**EXERCISE INSTRUCTIONS**
• A. From the faith and floating piece, copy the lines that begin at the words "In the reality" and stop after "all make sense.". Swap "psychology" for "history".
• B. Carry on the faith and floating piece from its last sentence.

I started trying to apply that to the actual events of my life and realized that, once again, my subconscience was right. For the past month, I have been so afraid of what the future holds for me: finishing undergrad in only three more semesters, grad school possibilities, career possibilities, where to go, who to see, friends to gain and lose, just an overall anxiety about what was going to happen.

I'm not always an anxious person, but every once in a while I do freak out. It's like that feeling I get when I'm floating; I'm calm and enjoying the water, then suddenly every nerve in my body jumps to attention because relying on water for stability just doesn't make sense. I literally lose the ability to float simply because my body doesn't trust the water.

In life, it's basically the same thing with God. I need to rely totally on His plan for my life, but occasionally I start to overthink things and realize that there are way too many blank holes in the plan for it to be feasibly trusted. Every neuron fires in revolt of following such an incomplete plan and I have a viable mutiny between my brain and my faith. (Sometimes being an intellectual really has its downfalls. Childlike faith becomes a true task to achieve.)

In times like that I have to literally just stop and listen to God call to me as He did to Israel in Psalm 46:10: "Be still and know that I am God."

I've been reading lately about God's promise to us and how we are children of promise and not children of the law (see Galatians for Paul's explanation on the thought). Though Paul was talking about the Hebrew law, I began to reflect on how that writing applies to us today. We as Christians no longer have Pharisees nagging at us to eat only clean animals or wear only certain fabrics as prescribed in Mosaic law, but we do have a world that is telling us how to be politically correct and how we should be unoffensive to everyone, even when we stand blatantly against them (which is also taboo, by the way). They even tell us that we have to have a plan for our lives, that we need to know what we're doing long before we do it. And oftentimes, if that plan doesn't include the pursuit of riches or success, they will tell you you're stupid and you'll never amount to anything.

In the reality of God's plan for my life, though, I only know what I'm doing right now. I am a student. I am studying psychology, Spanish and TESOL, and as long as God has me on this path, I will give each of my classes all that I have. I don't know why God has me on so many seemingly different paths, but one of these days, I'll reach a crossroads where all of them meet and it will (hopefully) all make sense.

**COLLECTED MATERIAL**
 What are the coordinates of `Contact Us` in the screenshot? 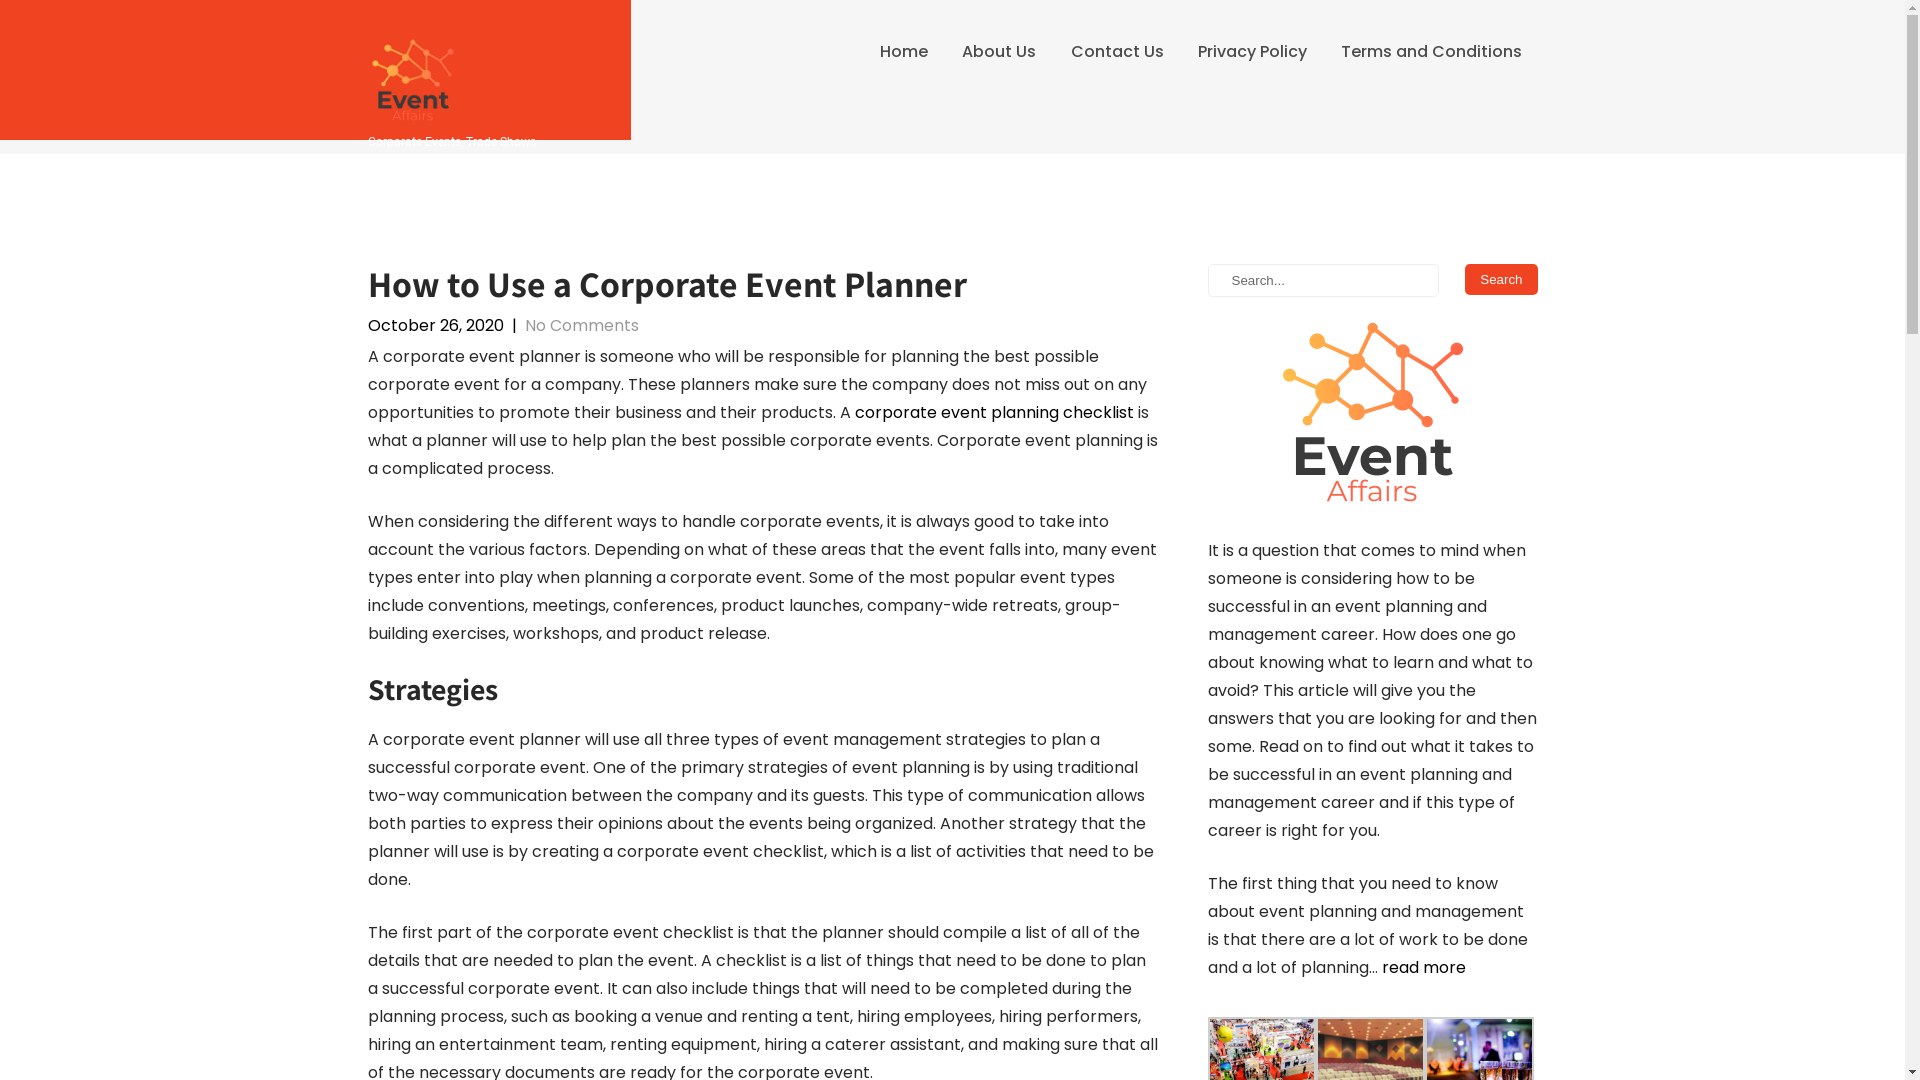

**RESPONSES BY TASK**
• A.
In the reality of God's plan for my life, though, I only know what I'm doing right now. I am a student. I am studying history, Spanish and TESOL, and as long as God has me on this path, I will give each of my classes all that I have. I don't know why God has me on so many seemingly different paths, but one of these days, I'll reach a crossroads where all of them meet and it will (hopefully) all make sense.

• B.
I am a friend, a daughter and a sister. Some things will never change. God gave me my family as a means of support, but sometimes their roles in my life will change. I guess we both have to learn how to cope with that one. As for my friends, some of them I just intuitively know will always be there, even if I don't hear from them as often as I'd like.

I'm an employee. As much as I don't understand why God has me working at Walgreens, He has yet to release me from it, so I'm just assuming there's a reason for me to be where I am.

In everything, though, God knows my every need, and He will provide like He always has.

Yes, it is very disconcerting to me to think that I am not really sure in what state or even what country I will be in a year and a half from now. But I know that God has the plan, and He can see the road beyond the bumps of this semester and beyond the curve of graduation next year. He knows me better than I know myself, and I need to trust Him, no matter what the laws and the physical situation around me are saying.

It's kind of like floating. It scares me to rely on something so seemingly unstable for total support. But you have to learn to float before you can swim. It doesn't make sense and sometimes I don't think I'm capable of doing it, but the more I trust, the more I find that all things are indeed possible.

In the meantime, I'll keep living one day at a time and dreaming of the plans that God has for me. And hopefully, there will be no more snakes or strange alien life forms.